- _Text section_:
━━━

In our study population, 1/5 community-recruited IDUs was colonized with MRSA. Our results show that screening the anterior nares detected 92% of MRSA (all types) and 93% of MRSA PVL-positive USA300 strain carriers. Throat swabs alone detected only an additional three cases, which corresponds to an increase in sensitivity of 8% for MRSA (all strains) and 7% for MRSA (USA300 strain). To our knowledge, this is the only study to date comparing nose and throat MRSA screening in a community-recruited setting of IDUs.

MRSA microbiology and epidemiology are determined locally and probably depend on a multitude of factors including: strain-specific factors, host factors and environmental factors. Our community-recruited sample of IDUs had a higher prevalence of MRSA compared to the general population (<2%) [Reference Kuehnert4, Reference Abudu13] and to individuals admitted to hospital (<8%) [Reference Charlebois2, Reference Hidron14]. However, this high prevalence is probably related to our community-recruited sample that is known to carry MRSA [Reference Lloyd-Smith3] and is at high risk of acquisition and transmission of MRSA (especially USA300), due to high rates of skin and soft tissue infections [Reference Milloy1, Reference Lloyd-Smith3, Reference Lloyd-Smith15], HIV-seropositive status [Reference Milloy1, Reference Hidron14], history of drug use or incarceration [Reference Milloy1, Reference Lloyd-Smith3, Reference Lloyd-Smith15], and frequent healthcare contact [Reference Milloy1, Reference Lloyd-Smith15].

━━━

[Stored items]
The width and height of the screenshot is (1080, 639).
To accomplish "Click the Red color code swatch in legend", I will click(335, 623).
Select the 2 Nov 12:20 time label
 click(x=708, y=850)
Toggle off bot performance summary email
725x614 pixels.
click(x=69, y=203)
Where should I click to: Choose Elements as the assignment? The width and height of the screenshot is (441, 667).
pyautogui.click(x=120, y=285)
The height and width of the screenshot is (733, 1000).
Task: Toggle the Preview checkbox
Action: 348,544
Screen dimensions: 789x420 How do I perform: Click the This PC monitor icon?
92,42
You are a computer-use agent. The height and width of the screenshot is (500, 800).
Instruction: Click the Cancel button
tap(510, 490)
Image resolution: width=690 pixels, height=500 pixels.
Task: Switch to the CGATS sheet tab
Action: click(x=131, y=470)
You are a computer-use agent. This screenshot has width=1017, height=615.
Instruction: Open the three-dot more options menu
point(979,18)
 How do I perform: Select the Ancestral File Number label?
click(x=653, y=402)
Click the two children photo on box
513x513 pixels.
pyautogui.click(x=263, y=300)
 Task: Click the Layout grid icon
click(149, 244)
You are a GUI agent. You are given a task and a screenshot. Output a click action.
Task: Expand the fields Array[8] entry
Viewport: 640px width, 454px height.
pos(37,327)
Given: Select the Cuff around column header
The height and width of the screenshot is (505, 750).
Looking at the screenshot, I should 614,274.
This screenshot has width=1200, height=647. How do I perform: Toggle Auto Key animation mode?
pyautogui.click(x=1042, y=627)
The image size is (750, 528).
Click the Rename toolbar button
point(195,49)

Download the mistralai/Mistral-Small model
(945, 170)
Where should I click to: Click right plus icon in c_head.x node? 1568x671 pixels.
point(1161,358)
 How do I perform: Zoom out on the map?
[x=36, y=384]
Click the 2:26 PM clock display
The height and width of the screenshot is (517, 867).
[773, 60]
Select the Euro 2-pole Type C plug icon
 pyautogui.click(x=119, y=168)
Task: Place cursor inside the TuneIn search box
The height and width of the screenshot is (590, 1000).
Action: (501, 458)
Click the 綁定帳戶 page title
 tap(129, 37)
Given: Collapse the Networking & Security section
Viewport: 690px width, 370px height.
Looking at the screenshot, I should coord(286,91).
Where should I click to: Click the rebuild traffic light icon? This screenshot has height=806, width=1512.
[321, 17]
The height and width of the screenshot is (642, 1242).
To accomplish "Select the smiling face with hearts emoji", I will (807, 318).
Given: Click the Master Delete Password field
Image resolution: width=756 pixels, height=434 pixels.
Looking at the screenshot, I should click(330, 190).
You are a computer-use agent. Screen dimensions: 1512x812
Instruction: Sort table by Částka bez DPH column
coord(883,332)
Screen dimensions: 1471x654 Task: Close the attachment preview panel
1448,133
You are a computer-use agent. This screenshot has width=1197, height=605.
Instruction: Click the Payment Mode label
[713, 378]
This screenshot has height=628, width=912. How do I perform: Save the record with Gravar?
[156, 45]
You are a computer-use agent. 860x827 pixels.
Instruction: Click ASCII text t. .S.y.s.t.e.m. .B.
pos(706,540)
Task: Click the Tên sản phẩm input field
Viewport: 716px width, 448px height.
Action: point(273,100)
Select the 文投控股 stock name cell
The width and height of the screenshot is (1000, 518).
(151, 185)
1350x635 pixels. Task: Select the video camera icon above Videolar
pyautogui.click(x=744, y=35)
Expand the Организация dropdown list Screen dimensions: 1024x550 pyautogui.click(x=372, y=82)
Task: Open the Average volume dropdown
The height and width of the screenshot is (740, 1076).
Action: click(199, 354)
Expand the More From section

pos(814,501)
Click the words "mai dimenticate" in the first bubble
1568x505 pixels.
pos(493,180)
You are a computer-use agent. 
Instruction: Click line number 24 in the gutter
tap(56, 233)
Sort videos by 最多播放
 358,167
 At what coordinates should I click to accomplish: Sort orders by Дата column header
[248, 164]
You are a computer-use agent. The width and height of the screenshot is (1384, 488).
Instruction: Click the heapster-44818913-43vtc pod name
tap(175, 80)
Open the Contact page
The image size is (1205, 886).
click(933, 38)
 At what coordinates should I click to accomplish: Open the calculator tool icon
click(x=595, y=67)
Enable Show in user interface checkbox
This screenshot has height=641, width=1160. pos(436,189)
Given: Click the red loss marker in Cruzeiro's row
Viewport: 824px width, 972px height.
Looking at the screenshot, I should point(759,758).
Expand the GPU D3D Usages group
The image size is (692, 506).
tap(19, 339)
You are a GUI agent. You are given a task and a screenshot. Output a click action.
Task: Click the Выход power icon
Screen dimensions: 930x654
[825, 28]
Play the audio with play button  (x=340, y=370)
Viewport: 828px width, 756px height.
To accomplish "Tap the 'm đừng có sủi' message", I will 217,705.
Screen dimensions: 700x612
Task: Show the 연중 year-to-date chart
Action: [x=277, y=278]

━━━

- _Required work_:
1. According to the MRSA screening passage, what was the prevalence of MRSA in the general population?
2. Pick up the MRSA screening passage after its final sentence and continue writing it.
The records are separate material and have no connection to the passage.

- _Answers to this exercise_:
1. Less than 2%.

2.
In our community-recruited sample of IDUs, throat swabs alone identified carriage of MRSA in only a small proportion of subjects not already identified by swabs collected from the anterior nares. These findings differ from other recent reports in hospital-based settings where throat swabs alone identified a much higher proportion (nearly three times) of MRSA carriage [Reference Mertz7, Reference Bignardi and Lowes8]. It has been reported that throat carriage of S. aureus may be more prevalent in healthy individuals with little exposure to healthcare settings [Reference Mertz7]. If that is the case, we might expect a lower number of positive throat swabs given our community-recruited sample of IDUs have known compromised health and frequent contact with healthcare settings [Reference Lloyd-Smith15].

There are limitations to our study that warrant acknowledgment. First, the cross-sectional design of this study precludes temporal relationships to be drawn from our findings. Second, our results are from IDUs and based on a sub-sample of VIDUS participants, and therefore may not be representative of the injection drug-using community in this setting or elsewhere. Third, our study is limited in its sample size. Our results should be confirmed by an examination of MRSA prevalence and persistence of carriage over time, within a larger sample.

This study identified a high prevalence of MRSA carriage in a community-recruited sample of IDUs. Most detection of MRSA – and specifically MRSA PVL+ USA300 strain – was in the anterior nares; only a very small number of cases were identified when an additional throat swab was collected in our population. Further research on MRSA carriage in community-based high-risk subpopulations and elucidation of risk factors, including healthcare exposure, is required.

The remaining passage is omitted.